Cast: Salman Khan, Anil Kapoor, Jacqueline Fernandez, Daisy Shah, Saqib Saleem
Director: Remo D’Souza

Sikander Singh can direct a wingsuit, but Remo D'Souza can't direct a film. He is a straight up example for one of Yoda's most famous decrees. There is simply no try in the world of Remo D'Souza. Race 3 already looks like a film that could have been made from the floor of Race 1 and 2 edit rooms. Gather the rejected bits, string together, there is your film. The modus operandi is so tired by now that directors like D'Souza do not care. He cannot even put together a single interesting set piece that has some stakes built around it. He is a choreographer who thinks a music video where everyone looks seriously constipated to convey that their lives are at stake, or another dance floor video when a bank locker heist is happening, is actually filmmaking. The heist is probably where I lost it. Your film so far has got nothing to boast of and you finally get to redeem yourself by staging some half decent set piece involving a bank job.
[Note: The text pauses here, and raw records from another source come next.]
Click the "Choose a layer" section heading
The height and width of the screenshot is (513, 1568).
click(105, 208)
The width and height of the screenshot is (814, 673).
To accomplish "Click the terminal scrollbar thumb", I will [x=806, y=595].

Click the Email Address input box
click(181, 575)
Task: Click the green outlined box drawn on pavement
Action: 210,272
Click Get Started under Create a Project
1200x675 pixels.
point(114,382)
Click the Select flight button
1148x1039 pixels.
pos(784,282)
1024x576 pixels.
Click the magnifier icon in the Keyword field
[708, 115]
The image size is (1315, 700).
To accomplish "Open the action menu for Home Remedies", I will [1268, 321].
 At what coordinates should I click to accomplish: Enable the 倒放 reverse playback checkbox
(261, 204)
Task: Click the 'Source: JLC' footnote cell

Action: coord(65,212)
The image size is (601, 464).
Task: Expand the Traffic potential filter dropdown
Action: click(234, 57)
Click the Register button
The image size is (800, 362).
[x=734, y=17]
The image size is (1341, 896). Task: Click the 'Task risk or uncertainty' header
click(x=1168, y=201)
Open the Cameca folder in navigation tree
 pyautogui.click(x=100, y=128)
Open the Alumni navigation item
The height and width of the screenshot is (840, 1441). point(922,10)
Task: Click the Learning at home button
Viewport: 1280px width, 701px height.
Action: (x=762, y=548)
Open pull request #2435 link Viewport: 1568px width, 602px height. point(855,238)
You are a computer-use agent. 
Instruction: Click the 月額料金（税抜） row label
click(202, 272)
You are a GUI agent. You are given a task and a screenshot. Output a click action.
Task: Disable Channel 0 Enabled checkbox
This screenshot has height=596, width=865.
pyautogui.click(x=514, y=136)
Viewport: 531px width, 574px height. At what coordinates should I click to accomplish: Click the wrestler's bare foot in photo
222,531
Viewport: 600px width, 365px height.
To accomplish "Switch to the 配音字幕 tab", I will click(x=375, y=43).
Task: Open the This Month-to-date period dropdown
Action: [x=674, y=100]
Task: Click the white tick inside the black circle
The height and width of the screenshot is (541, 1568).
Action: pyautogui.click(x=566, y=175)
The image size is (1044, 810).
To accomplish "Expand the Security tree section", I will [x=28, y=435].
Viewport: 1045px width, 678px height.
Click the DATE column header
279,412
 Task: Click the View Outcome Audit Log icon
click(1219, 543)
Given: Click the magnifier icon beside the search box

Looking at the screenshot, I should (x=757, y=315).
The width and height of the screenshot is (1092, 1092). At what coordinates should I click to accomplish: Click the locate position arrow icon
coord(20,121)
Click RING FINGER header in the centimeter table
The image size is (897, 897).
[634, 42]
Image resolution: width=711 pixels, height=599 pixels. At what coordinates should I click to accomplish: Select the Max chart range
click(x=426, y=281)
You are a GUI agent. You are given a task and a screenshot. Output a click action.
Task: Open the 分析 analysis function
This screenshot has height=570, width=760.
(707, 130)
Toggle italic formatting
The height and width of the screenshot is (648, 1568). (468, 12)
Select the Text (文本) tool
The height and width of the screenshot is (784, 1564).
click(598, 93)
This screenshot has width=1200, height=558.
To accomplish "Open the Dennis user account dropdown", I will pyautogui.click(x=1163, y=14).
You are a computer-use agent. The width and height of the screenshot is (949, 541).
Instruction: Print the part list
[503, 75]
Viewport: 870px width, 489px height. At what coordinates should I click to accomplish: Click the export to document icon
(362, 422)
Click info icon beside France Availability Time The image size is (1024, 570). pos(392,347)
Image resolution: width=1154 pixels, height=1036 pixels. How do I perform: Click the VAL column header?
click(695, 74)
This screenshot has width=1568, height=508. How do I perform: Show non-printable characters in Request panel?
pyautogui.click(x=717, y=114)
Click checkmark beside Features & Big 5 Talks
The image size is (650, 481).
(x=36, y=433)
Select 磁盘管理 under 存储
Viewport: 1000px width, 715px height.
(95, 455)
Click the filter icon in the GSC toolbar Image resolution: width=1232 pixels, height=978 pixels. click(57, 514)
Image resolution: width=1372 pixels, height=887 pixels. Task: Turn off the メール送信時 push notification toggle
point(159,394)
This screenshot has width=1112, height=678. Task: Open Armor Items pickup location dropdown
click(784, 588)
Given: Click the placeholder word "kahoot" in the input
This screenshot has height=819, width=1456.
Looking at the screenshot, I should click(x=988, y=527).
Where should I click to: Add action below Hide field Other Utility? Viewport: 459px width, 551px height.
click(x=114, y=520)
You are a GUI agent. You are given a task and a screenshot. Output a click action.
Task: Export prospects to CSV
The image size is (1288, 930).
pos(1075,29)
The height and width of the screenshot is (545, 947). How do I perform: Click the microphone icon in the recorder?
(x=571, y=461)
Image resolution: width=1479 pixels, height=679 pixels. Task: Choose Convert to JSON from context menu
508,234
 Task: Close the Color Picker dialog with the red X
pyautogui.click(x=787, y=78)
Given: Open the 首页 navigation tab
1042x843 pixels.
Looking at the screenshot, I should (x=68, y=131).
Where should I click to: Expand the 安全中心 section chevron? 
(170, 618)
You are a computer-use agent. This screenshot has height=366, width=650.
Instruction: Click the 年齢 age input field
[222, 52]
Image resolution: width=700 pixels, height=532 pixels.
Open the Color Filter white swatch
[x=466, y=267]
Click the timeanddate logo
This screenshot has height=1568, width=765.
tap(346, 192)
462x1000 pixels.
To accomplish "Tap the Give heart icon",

You get five minutes to build some tension, put in some imagination or worst case, get inspired from a heist scene in a foreign film that would act as a snooze alarm for everyone watching your work. Give Bobby Deol something more than the job of the joker. Get Sanjana to show off some of those martial art talents. Get Saqib Saleem to act and drill into him that yelling is a poor attempt at showing that he has anger management issues. Oh, are you wondering where Sikander is during the heist? He planned it but his job is to chill at the nightclub nearby with Jessica (Jacqueline Fernandez). The plot moves to other inconsequential places after this heist, but consider, for a moment, this heist went fine. It means Sikander didn't have to do a thing. He was just chilling. Even considering what happens next, he has zero contribution, which works well for Salman Khan. Because if there is a superstar in our midst for whom there is no do, no do not and no try, it is Salman Khan.

Has there ever been a superstar in India who has put zero to tiniest effort for the longest time without anyone pulling him up, maintaining his star status? If yes, I don't remember. He walks in looking at the camera, he does this weird thing where he puts his hands behind his head, and he shoots. He stands leaning on railings, cars and tables. He'd rather step on to snow-capped mountains wearing a vest than take the trouble of throwing on a shirt and a jacket. Even when he wants to ask Jessica out, he delegates it to his security. He uses a Swiss army knife to shave. He even gets the easiest dance steps because, let's face it, who has the time to move or twist the body? The hundreds of crores are going to come anyway. And so they will, no matter that Remo D'Souza isn't a director and none of Saqib Saleem, Jacqueline Fernandez, Daisy Shah, Bobby Deol and Salman Khan is an actor. Poor Anil Kapoor. He is just doing these films to remind everyone that you can be 61 and still look like that. Nice guy.